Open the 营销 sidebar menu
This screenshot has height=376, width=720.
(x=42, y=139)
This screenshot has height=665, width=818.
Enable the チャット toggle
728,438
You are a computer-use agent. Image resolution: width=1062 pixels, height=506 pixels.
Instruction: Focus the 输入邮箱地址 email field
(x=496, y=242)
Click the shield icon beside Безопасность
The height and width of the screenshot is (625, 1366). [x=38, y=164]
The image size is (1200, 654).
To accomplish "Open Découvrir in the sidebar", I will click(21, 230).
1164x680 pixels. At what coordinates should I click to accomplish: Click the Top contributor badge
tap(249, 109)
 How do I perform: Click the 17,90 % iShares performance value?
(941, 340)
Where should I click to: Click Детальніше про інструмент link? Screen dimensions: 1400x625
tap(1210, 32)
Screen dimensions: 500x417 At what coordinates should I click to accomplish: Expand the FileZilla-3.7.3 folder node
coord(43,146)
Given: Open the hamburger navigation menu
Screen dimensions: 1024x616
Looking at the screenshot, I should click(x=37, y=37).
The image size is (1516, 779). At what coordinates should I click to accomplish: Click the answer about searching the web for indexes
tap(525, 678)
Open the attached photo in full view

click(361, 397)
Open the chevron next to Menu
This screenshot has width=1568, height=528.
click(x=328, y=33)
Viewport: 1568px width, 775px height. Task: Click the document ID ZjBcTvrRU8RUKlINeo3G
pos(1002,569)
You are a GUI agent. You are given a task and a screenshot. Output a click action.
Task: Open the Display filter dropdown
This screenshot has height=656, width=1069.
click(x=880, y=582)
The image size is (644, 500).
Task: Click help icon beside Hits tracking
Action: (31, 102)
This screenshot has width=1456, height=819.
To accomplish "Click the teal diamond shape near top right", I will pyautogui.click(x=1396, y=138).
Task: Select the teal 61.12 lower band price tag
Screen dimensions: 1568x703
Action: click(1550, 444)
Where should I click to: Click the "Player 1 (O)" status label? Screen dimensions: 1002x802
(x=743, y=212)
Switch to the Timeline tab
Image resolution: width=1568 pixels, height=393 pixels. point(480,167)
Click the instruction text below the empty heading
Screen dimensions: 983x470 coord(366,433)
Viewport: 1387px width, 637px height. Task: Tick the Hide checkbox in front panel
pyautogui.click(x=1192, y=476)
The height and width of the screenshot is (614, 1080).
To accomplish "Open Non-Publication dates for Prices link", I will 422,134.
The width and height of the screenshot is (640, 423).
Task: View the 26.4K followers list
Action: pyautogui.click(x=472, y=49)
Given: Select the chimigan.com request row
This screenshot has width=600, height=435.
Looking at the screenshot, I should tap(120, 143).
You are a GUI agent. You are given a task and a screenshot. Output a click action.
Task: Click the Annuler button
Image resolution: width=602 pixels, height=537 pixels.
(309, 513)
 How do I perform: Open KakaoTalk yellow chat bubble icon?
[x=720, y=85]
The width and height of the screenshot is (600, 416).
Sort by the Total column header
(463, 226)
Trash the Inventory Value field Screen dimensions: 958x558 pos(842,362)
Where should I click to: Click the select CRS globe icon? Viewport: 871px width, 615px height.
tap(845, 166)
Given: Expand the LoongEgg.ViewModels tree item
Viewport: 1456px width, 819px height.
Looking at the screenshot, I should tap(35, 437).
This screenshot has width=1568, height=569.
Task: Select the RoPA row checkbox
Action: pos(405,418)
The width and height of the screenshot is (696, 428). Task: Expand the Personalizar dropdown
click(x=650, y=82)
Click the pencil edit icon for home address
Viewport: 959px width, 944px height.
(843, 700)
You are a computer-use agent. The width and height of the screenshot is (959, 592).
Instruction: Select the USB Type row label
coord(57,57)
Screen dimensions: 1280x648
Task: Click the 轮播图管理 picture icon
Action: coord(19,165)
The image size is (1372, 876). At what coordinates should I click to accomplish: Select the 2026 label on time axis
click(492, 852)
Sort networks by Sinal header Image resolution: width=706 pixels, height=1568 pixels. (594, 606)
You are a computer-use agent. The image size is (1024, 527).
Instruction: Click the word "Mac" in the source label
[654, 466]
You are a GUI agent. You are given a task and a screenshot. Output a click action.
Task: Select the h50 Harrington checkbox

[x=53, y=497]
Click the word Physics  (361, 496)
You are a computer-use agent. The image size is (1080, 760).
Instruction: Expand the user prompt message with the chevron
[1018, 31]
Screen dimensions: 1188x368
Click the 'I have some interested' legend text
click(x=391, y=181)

***

**Exercise brief**.
Type the data out again, exactly.

**Expected answer**.
Open the 营销 sidebar menu
This screenshot has height=376, width=720.
(x=42, y=139)
This screenshot has height=665, width=818.
Enable the チャット toggle
728,438
You are a computer-use agent. Image resolution: width=1062 pixels, height=506 pixels.
Instruction: Focus the 输入邮箱地址 email field
(x=496, y=242)
Click the shield icon beside Безопасность
The height and width of the screenshot is (625, 1366). [x=38, y=164]
The image size is (1200, 654).
To accomplish "Open Découvrir in the sidebar", I will click(21, 230).
1164x680 pixels. At what coordinates should I click to accomplish: Click the Top contributor badge
tap(249, 109)
 How do I perform: Click the 17,90 % iShares performance value?
(941, 340)
Where should I click to: Click Детальніше про інструмент link? Screen dimensions: 1400x625
tap(1210, 32)
Screen dimensions: 500x417 At what coordinates should I click to accomplish: Expand the FileZilla-3.7.3 folder node
coord(43,146)
Given: Open the hamburger navigation menu
Screen dimensions: 1024x616
Looking at the screenshot, I should click(x=37, y=37).
The image size is (1516, 779). At what coordinates should I click to accomplish: Click the answer about searching the web for indexes
tap(525, 678)
Open the attached photo in full view

click(361, 397)
Open the chevron next to Menu
This screenshot has width=1568, height=528.
click(x=328, y=33)
Viewport: 1568px width, 775px height. Task: Click the document ID ZjBcTvrRU8RUKlINeo3G
pos(1002,569)
You are a GUI agent. You are given a task and a screenshot. Output a click action.
Task: Open the Display filter dropdown
This screenshot has height=656, width=1069.
click(x=880, y=582)
The image size is (644, 500).
Task: Click help icon beside Hits tracking
Action: (31, 102)
This screenshot has width=1456, height=819.
To accomplish "Click the teal diamond shape near top right", I will pyautogui.click(x=1396, y=138).
Task: Select the teal 61.12 lower band price tag
Screen dimensions: 1568x703
Action: click(1550, 444)
Where should I click to: Click the "Player 1 (O)" status label? Screen dimensions: 1002x802
(x=743, y=212)
Switch to the Timeline tab
Image resolution: width=1568 pixels, height=393 pixels. point(480,167)
Click the instruction text below the empty heading
Screen dimensions: 983x470 coord(366,433)
Viewport: 1387px width, 637px height. Task: Tick the Hide checkbox in front panel
pyautogui.click(x=1192, y=476)
The height and width of the screenshot is (614, 1080).
To accomplish "Open Non-Publication dates for Prices link", I will 422,134.
The width and height of the screenshot is (640, 423).
Task: View the 26.4K followers list
Action: pyautogui.click(x=472, y=49)
Given: Select the chimigan.com request row
This screenshot has width=600, height=435.
Looking at the screenshot, I should tap(120, 143).
You are a GUI agent. You are given a task and a screenshot. Output a click action.
Task: Click the Annuler button
Image resolution: width=602 pixels, height=537 pixels.
(309, 513)
 How do I perform: Open KakaoTalk yellow chat bubble icon?
[x=720, y=85]
The width and height of the screenshot is (600, 416).
Sort by the Total column header
(463, 226)
Trash the Inventory Value field Screen dimensions: 958x558 pos(842,362)
Where should I click to: Click the select CRS globe icon? Viewport: 871px width, 615px height.
tap(845, 166)
Given: Expand the LoongEgg.ViewModels tree item
Viewport: 1456px width, 819px height.
Looking at the screenshot, I should tap(35, 437).
This screenshot has width=1568, height=569.
Task: Select the RoPA row checkbox
Action: pos(405,418)
The width and height of the screenshot is (696, 428). Task: Expand the Personalizar dropdown
click(x=650, y=82)
Click the pencil edit icon for home address
Viewport: 959px width, 944px height.
(843, 700)
You are a computer-use agent. The width and height of the screenshot is (959, 592).
Instruction: Select the USB Type row label
coord(57,57)
Screen dimensions: 1280x648
Task: Click the 轮播图管理 picture icon
Action: coord(19,165)
The image size is (1372, 876). At what coordinates should I click to accomplish: Select the 2026 label on time axis
click(492, 852)
Sort networks by Sinal header Image resolution: width=706 pixels, height=1568 pixels. (594, 606)
You are a computer-use agent. The image size is (1024, 527).
Instruction: Click the word "Mac" in the source label
[654, 466]
You are a GUI agent. You are given a task and a screenshot. Output a click action.
Task: Select the h50 Harrington checkbox

[x=53, y=497]
Click the word Physics  (361, 496)
You are a computer-use agent. The image size is (1080, 760).
Instruction: Expand the user prompt message with the chevron
[1018, 31]
Screen dimensions: 1188x368
Click the 'I have some interested' legend text
click(x=391, y=181)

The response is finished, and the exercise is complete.